### Kutipan Pilihan
BAB I
PENDAHULUAN
A. Latar
Belakang
Kebahagiaan
dalam keluarga merupakan keinginan yang diharapkan oleh semua manusia, dan
semua itu akan terasa disaat sebuah keluarga menjalankan apa yang menjadi
kewajiban dan hak masing – masing, baik suami ataupun istri dalam sebuah
keluarga. Oleh karena itu, segala tingkah laku, gerak langkah, selalu
berorientasi kearah tersebut, walaupun dalam aplikasi kehidupan tidaklah
berjalan sesuai dengan apa yang diharapkan. Harapan setiap rumah tangga adalah
kehidupan yang damai, tenang dan sejahtera. Sehingga dalam menjalani kehidupan
mampu menciptakan hubungan keluarga yang sangat harmonis.
Namun pada
kenyataannya tidak sedikit dalam sebuah keluarga tidak selalu tenang dan
menyenangkan. Ada kalanya kehidupannya begitu rumit dan penuh dengan masalah.
Hal tersebut terjadi karena peran dan fungsi mereka khususnya bagi suami
ataupun istri sudah tidak melaksanakan apa yang menjadi tanggung jawab mereka
masing – masing.

### Petunjuk Pengerjaan
a) Tuliskan kembali bagian kutipan di atas mulai dari "Hal tersebut terjadi" sampai dengan "masing – masing.", tanpa mengubah satu kata pun.
b) Tentukan apakah setiap pernyataan berikut sesuai dengan kutipan di atas. Jawab ya atau tidak, lalu sertakan kata-kata kutipan yang menjadi penentunya.
(i) Setiap rumah tangga mengharapkan kehidupan yang damai, tenang, dan sejahtera.
(ii) Kutipan menyatakan bahwa kehidupan keluarga selalu tenang dan menyenangkan.
(iii) Kehidupan keluarga menjadi rumit karena suami atau istri tidak melaksanakan tanggung jawab masing-masing.
Materi di bawah ini tidak ada hubungannya dengan kutipan di atas.

### Data yang Diberikan

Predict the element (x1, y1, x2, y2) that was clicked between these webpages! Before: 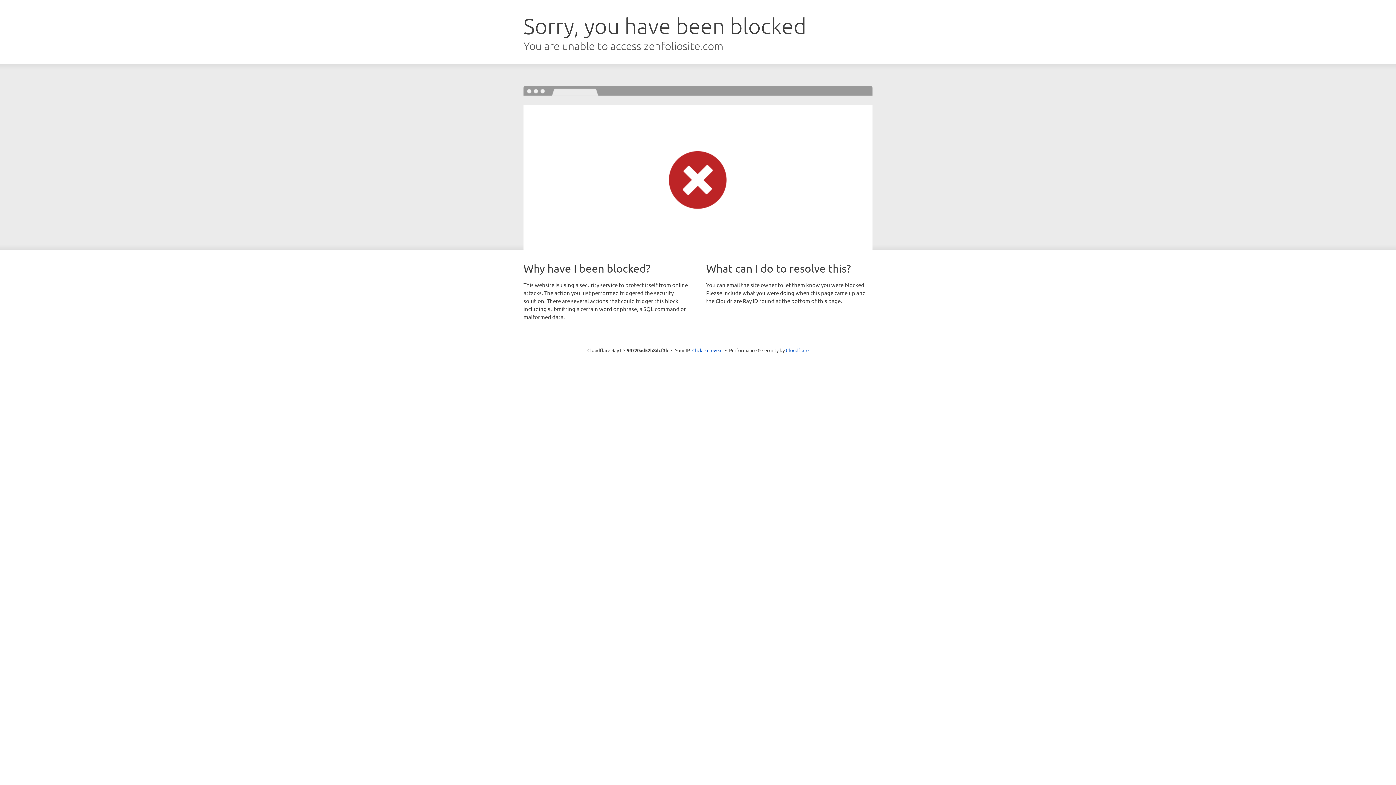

### Jawaban Berurutan
a)
Hal tersebut terjadi karena peran dan fungsi mereka khususnya bagi suami
ataupun istri sudah tidak melaksanakan apa yang menjadi tanggung jawab mereka
masing – masing.

b)
(i) Ya: "Harapan setiap rumah tangga adalah kehidupan yang damai, tenang dan sejahtera."
(ii) Tidak: "tidak sedikit dalam sebuah keluarga tidak selalu tenang dan menyenangkan."
(iii) Ya: "Hal tersebut terjadi karena peran dan fungsi mereka khususnya bagi suami ataupun istri sudah tidak melaksanakan apa yang menjadi tanggung jawab mereka masing – masing."